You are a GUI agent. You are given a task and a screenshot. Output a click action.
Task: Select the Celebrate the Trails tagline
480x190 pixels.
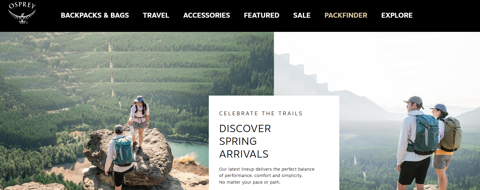[x=261, y=114]
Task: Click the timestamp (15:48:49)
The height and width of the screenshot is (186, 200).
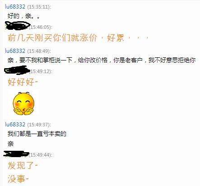Action: click(x=39, y=51)

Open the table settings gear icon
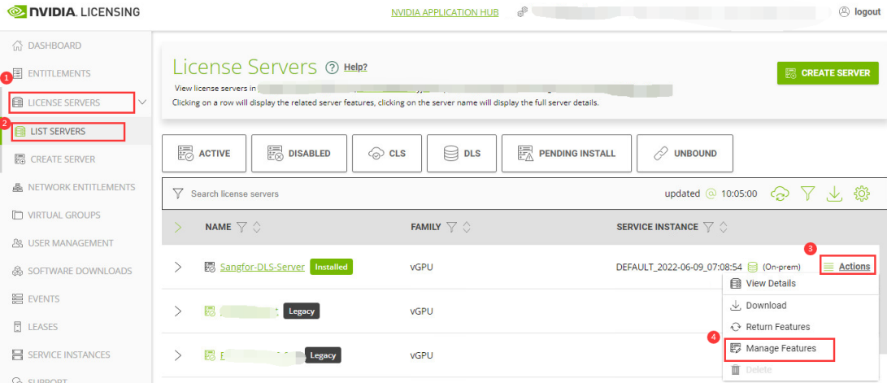(862, 194)
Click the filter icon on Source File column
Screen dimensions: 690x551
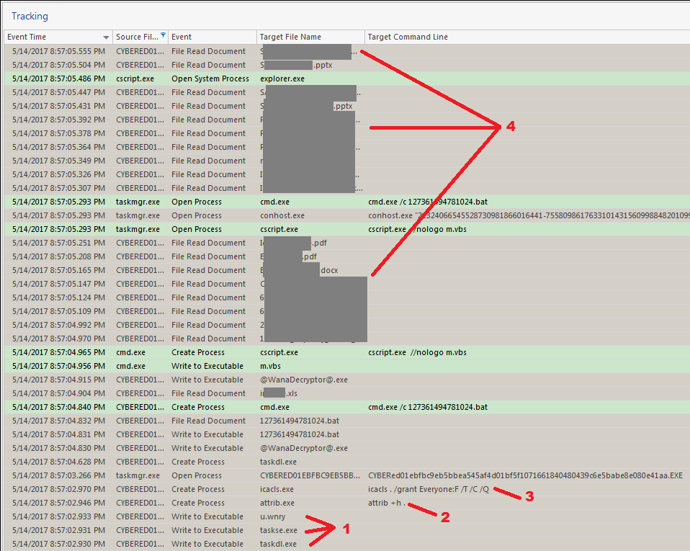point(163,36)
——
## Work task
Copy the lines from the line that contains "Task: Click the timestamp (15:48:49)" through the end of the records, exactly and with nothing added; leave the pictures out.

## Expected answer
Task: Click the timestamp (15:48:49)
The height and width of the screenshot is (186, 200).
Action: click(x=39, y=51)

Open the table settings gear icon
(862, 194)
Click the filter icon on Source File column
Screen dimensions: 690x551
point(163,36)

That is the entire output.